**Text**

*****

The singles section this week is primed for the dance floor, with new music from glam house queen Róisín Murphy, peak-time freakapella from Masarima and a long-awaited 12″ Synchrojack reissue on Melodies International.

As far as albums are concerned, this week sees the return of long-lost boogie don Prophet on Stones Throw, the zen sci-fi business of Good Morning Tapes’ first compilation and redemptive synth noir from Poliça.

This week’s rundown is by The Vinyl Factory Editors Anton Spice and Gabriela Helfet, alongside James Hammond.


Singles


Róisín Murphy

‘Incapable’

(Skint)

Buy

Róisín Murphy returns in vintage form for ‘Incapable’, an ice cool, disco-hued house jam that has finally received a fully credited 12″ vinyl release. Building from buoyant keys, a lush kick and her trademark rubbery bass line, ‘Incapable’ simmers without boiling over, showing the kind of restraint you’re unlikely to find on the dance floor. With production by long-time collaborator DJ Parrot, and more brilliant artwork from Braulio Amado, ‘Incapable’ picks up where Murphy’s 2018 Maurice Fulton collaborations left off. – AS


Penya na Msafiri Zawose

Penya Safari

(On The Corner)

Buy

A 12″ that taps into the cross-cultural spirit at the heart of On the Corner, Penya Safari is the result of three years of collaboration and friendship between Magnus Pi and Tanzanian maestro Msafiri Zawose. With lyrics sung in Swahilli, ancient Yoruba, Finnish, and Spanish, the international journey from the initial sessions in Dar Es Salam in 2017 has been a circuitous one, with the original four recordings backed by three peak-time remixes of ‘Heyyeh’ by Tom Blip, Cervo and Guedra Guedra. – AS


Synchrojack

‘Daylight’ / ‘900th Lifetime’

(Melodies International)

*****

**Direction A**
Write out the passage of the weekly record rundown, everything from "The singles section" down to "on Melodies International.".
**Direction B**
In the weekly record rundown, who produced Róisín Murphy's 'Incapable'?

*****

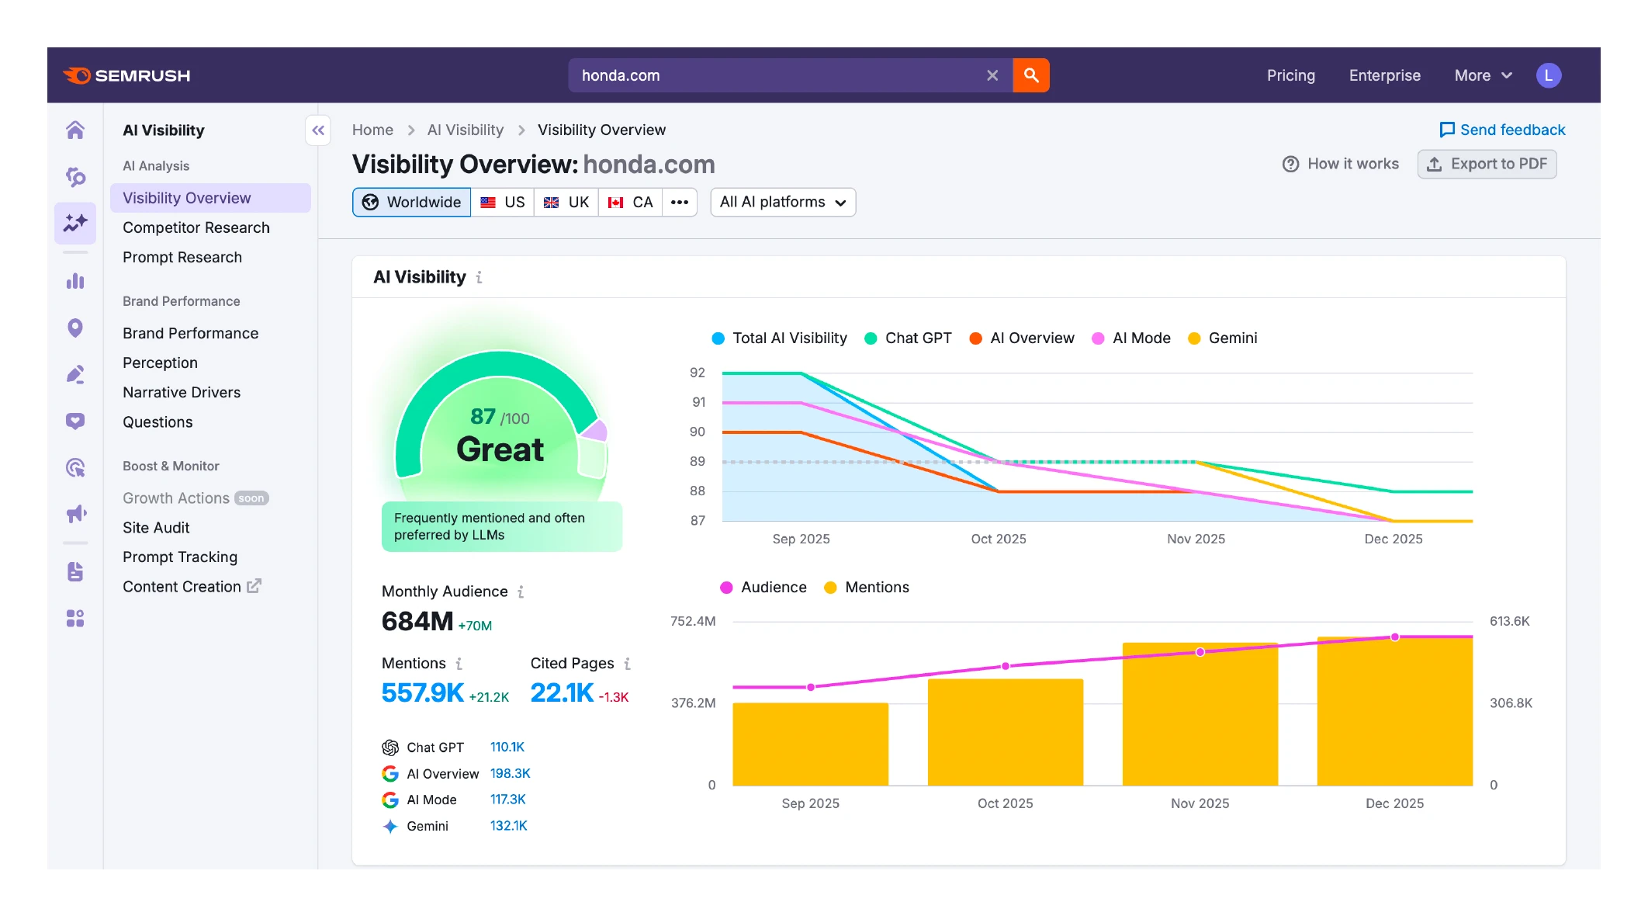Open the Reports document icon in the sidebar

75,572
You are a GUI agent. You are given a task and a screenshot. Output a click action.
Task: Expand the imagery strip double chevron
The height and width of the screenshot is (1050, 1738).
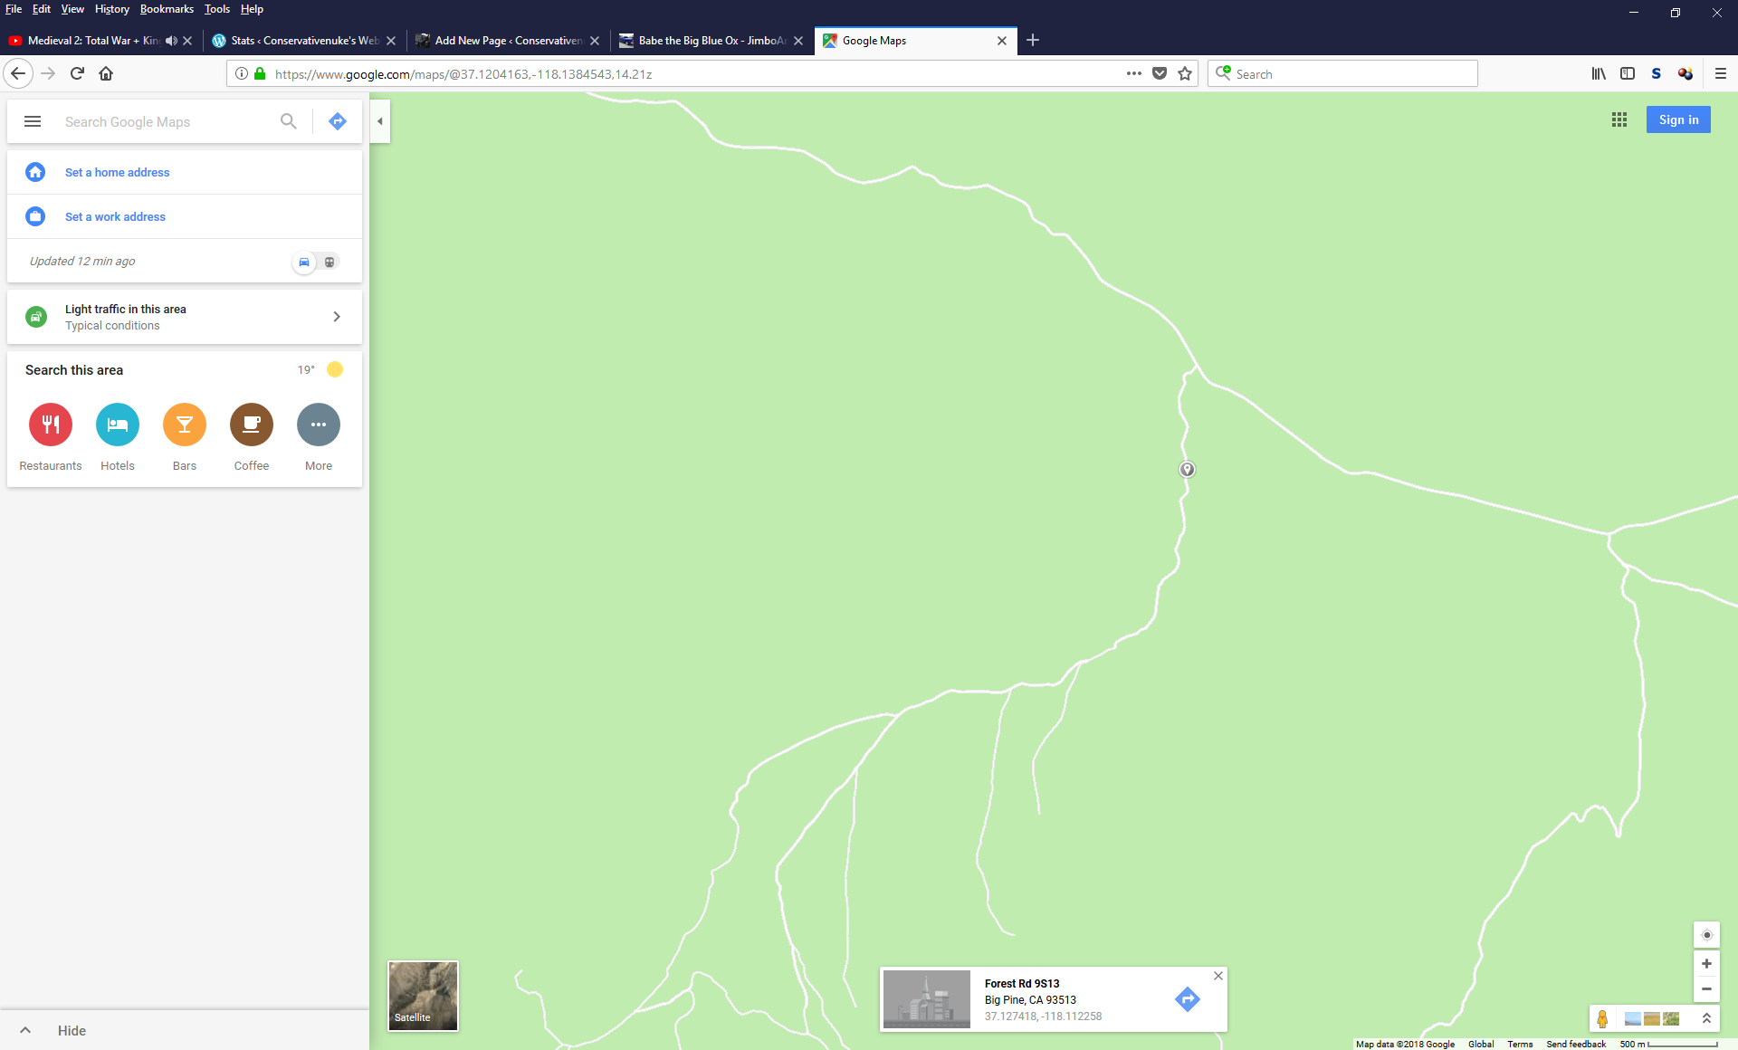(x=1706, y=1018)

*****

**Expected answer A**
The singles section this week is primed for the dance floor, with new music from glam house queen Róisín Murphy, peak-time freakapella from Masarima and a long-awaited 12″ Synchrojack reissue on Melodies International.

**Expected answer B**
DJ Parrot